HAGEN: Yeah. The FBI got a tip from a social media company about him posting with some really direct language about traveling to New York to fulfill a dream of, quote, "eradicating" Manhattan District Attorney Alvin Bragg. He filed the first criminal complaint against Donald Trump. The charging documents showed dozens of similar posts directed at a number of other public officials, including New York Attorney General Letitia James, the governor of California, U.S. Attorney General Merrick Garland and, of course, the president.
INSKEEP: Well, let's talk about this, because, of course, they're public figures, and we have freedom of speech. You are broadly allowed to say terrible, terrible, terrible things about public officials. When does it cross the line into something illegal?
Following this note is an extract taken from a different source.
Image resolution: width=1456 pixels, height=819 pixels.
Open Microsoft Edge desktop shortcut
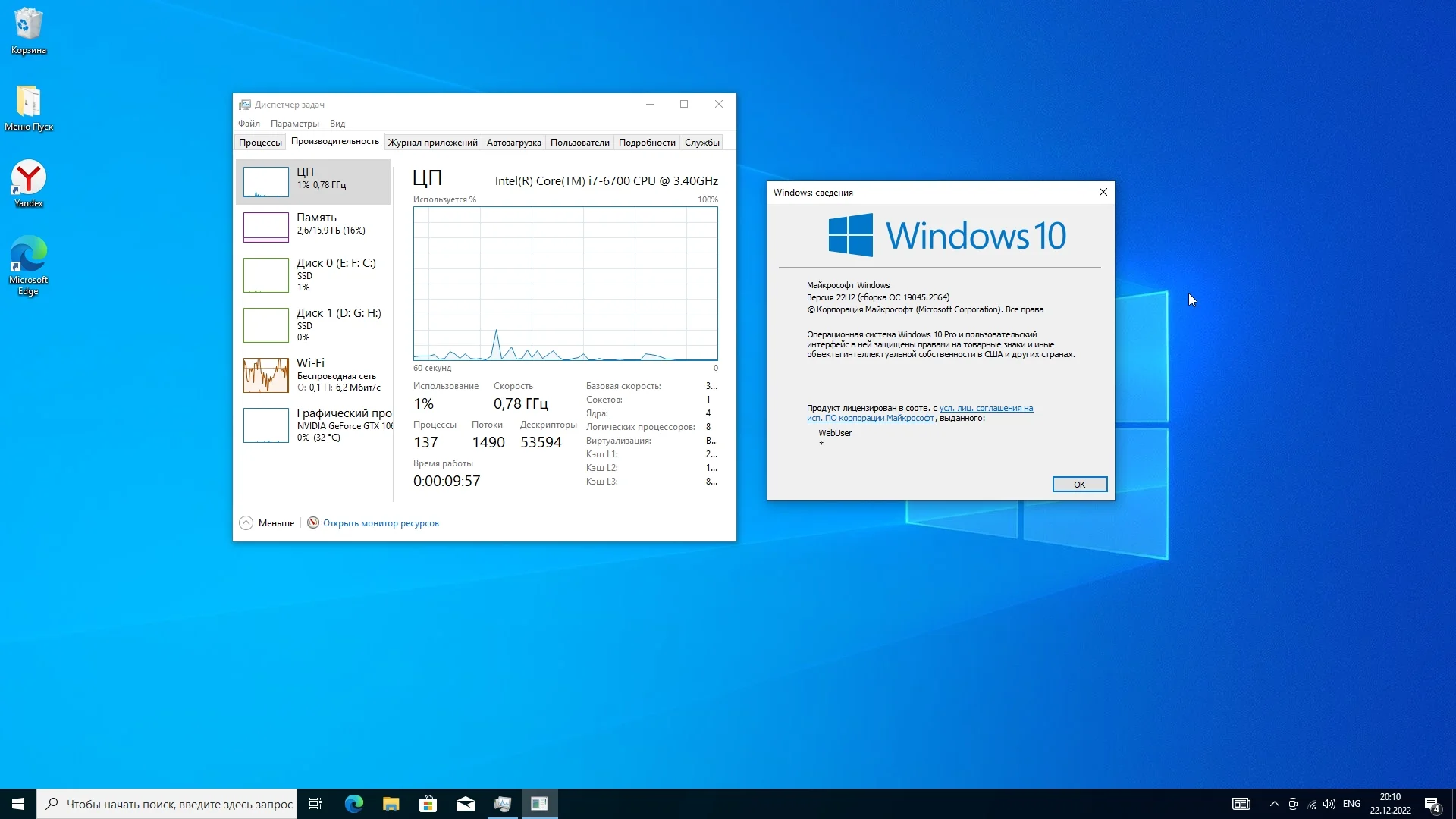28,263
HAGEN: Yeah. When you're talking about specific targets, specific locations and you're showing access to the weapons you need to take out violent acts.
INSKEEP: Oh, as in this case, when someone says, I'm eager to go to New York to do this specific thing. How often are people saying things like this?
HAGEN: So I spoke with Seamus Hughes at the University of Nebraska's Counterterrorism Center. He's been tracking the number of federal arrests like this over threats to public officials in the last decade. He said in 2013, there were just over 30 of these arrests, and last year, there were 72. Here's Hughes.
SEAMUS HUGHES: But, you know, you also have to put this in context of how many cases they deal with. You're talking about hundreds of thousands of tips they get about threats. And many times, the FBI will knock on the door, say, what are you doing online? Knock it off. It's basically a diversion program. And those individuals will move on with their lives. The smaller subset, you have to bring up federal charges.
HAGEN: He says public threats are increasingly easy to make. We all have access to social media. Federal law enforcement is focusing more on domestic extremism. And he talks about something he called mood music, which is, you know, the general atmosphere created by partisan media, public leaders and online communities.
INSKEEP: Oh, well, is that mood music mainly coming from the political right, essentially Robertson's side of the political spectrum?
HAGEN: Yeah. Ominous rhetoric about the deep state and stolen elections is almost entirely coming from the right, as is most of the violence. I talked to Katherine Keneally with the Institute for Strategic Dialogue, and she points out also that within right-wing storylines, Republicans seen as disloyal are also villains, along with Democrats and liberals. She lives in Montana, and she worries the kind of rhetoric Robertson used has really shifted from the fringes of the internet to regular daily life.
KATHERINE KENEALLY: I can go out my front door or hear a conversation, and the things that he was posting online, I can hear at a bar, I can hear in line at my grocery store. It is not very uncommon by any means.
HAGEN: People hear over and over again that the government is coming for us and our freedoms, and there's no one person to blame for this kind of rhetoric. It's profitable. And in a country with free speech, it's legal.
INSKEEP: NPR's Lisa Hagen. Thanks so much.